◆ **Exercise aim**:
Nothing should be left out when you copy the entries below.

◆ **Data to use**:

= = = = = = =

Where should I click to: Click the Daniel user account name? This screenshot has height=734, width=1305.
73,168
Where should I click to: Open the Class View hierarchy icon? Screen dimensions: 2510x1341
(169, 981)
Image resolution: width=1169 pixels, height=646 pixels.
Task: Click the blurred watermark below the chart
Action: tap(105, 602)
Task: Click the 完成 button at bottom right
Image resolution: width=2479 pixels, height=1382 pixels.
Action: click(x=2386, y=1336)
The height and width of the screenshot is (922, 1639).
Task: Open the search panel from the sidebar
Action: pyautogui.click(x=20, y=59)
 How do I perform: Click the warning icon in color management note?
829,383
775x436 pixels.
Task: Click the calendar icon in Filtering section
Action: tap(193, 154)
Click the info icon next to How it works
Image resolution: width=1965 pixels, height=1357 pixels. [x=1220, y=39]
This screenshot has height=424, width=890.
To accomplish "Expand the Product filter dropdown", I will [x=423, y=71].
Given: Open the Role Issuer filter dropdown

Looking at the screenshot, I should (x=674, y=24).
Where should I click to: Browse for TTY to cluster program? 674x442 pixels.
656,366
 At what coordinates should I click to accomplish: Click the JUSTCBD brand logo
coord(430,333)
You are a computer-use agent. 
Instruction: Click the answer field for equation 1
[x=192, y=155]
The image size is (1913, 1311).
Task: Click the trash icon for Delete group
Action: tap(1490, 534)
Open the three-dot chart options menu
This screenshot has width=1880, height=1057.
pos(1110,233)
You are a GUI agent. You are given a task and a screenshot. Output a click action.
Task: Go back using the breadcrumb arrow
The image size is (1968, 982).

= = = = = = =

◆ **Problem solution**:
Where should I click to: Click the Daniel user account name? This screenshot has height=734, width=1305.
73,168
Where should I click to: Open the Class View hierarchy icon? Screen dimensions: 2510x1341
(169, 981)
Image resolution: width=1169 pixels, height=646 pixels.
Task: Click the blurred watermark below the chart
Action: tap(105, 602)
Task: Click the 完成 button at bottom right
Image resolution: width=2479 pixels, height=1382 pixels.
Action: click(x=2386, y=1336)
The height and width of the screenshot is (922, 1639).
Task: Open the search panel from the sidebar
Action: pyautogui.click(x=20, y=59)
 How do I perform: Click the warning icon in color management note?
829,383
775x436 pixels.
Task: Click the calendar icon in Filtering section
Action: tap(193, 154)
Click the info icon next to How it works
Image resolution: width=1965 pixels, height=1357 pixels. [x=1220, y=39]
This screenshot has height=424, width=890.
To accomplish "Expand the Product filter dropdown", I will [x=423, y=71].
Given: Open the Role Issuer filter dropdown

Looking at the screenshot, I should (x=674, y=24).
Where should I click to: Browse for TTY to cluster program? 674x442 pixels.
656,366
 At what coordinates should I click to accomplish: Click the JUSTCBD brand logo
coord(430,333)
You are a computer-use agent. 
Instruction: Click the answer field for equation 1
[x=192, y=155]
The image size is (1913, 1311).
Task: Click the trash icon for Delete group
Action: tap(1490, 534)
Open the three-dot chart options menu
This screenshot has width=1880, height=1057.
pos(1110,233)
You are a GUI agent. You are given a task and a screenshot. Output a click action.
Task: Go back using the breadcrumb arrow
The image size is (1968, 982).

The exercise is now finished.